*****

I can lose myself in POST NO BILLS. Music beyond categories, beyond impro-composition, beyond genre labels. Opaque sound spaces (Strange Attractor) and highly complex composition concepts (Ask Sirius); idiosyncratic, funky rhythms (Quast) and exquisite guitar sounds (Wellenmacher); solemn chamber music somewhere between Claude Debussy and Henry Threadgill (Dalk); a clarinet cantilena dissolves into sounds of a transistor radio (Brazzaville) and maestro Morton Feldman sends greetings from afar (Pool Movement). All this is punctuated with interludes full of subtle humor, collages, sound fragments and, by way of an intro, a quirky duel between flute and muted tuba (Blues for RMQ). Once you have taken this hint of a hint of the blues, you’ve understood everything or nothing. The quirkiness and versatility of POST NO BILLS is inherent in the unconventional instrumental line-up: The Tuba (Lu Huebsch) takes over in the bass function from the cello (Sebastian Gramss) , which then, along with guitar (Frank Wingold) and percussion, unfurls a whirring sound carpet over which the clarinet (Ole Schmidt) and flute (Chris Weinheimer) combine in a warm, wind-instrument sound, which is then rounded off with soft tuba tones and a few strokes of the cello, and so on and so forth... In short: the acoustic fantasy of the six young musicians knows no bounds.
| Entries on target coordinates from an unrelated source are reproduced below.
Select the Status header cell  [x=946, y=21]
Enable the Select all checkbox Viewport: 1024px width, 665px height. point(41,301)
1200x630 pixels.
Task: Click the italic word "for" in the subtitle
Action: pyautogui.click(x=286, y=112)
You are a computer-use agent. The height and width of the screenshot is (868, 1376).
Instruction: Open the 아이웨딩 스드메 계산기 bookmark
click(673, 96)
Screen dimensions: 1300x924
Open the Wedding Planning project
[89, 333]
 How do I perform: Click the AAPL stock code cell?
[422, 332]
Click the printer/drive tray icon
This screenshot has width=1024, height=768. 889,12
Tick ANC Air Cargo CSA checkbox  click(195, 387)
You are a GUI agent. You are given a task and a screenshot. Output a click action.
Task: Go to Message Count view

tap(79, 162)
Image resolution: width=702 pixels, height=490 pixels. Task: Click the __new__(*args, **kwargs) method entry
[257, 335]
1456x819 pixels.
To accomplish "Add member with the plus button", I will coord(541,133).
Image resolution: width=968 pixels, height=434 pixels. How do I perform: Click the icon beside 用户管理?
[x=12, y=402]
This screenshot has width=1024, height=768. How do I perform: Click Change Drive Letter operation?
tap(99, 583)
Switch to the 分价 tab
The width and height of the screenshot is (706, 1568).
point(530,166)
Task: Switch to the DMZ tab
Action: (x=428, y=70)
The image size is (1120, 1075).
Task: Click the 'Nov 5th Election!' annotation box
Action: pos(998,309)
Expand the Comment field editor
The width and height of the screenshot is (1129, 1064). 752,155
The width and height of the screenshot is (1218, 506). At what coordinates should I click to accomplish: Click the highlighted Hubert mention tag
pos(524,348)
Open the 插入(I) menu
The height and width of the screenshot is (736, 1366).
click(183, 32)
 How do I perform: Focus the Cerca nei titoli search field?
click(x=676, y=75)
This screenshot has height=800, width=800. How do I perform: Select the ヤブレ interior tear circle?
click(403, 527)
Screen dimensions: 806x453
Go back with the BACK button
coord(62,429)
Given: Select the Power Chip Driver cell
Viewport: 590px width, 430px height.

POST NO BILLS have put out a bewilderingly cheeky debut CD, engaging from the first minute to the last. The surprising thing is: All the poly-stylistics and quirkiness aside, the sextet also radiates a sense of mastery, unity and maturity (!!) that I have seldom found in German groups. Is this the music of Generation X?!? Listen and decide for yourself!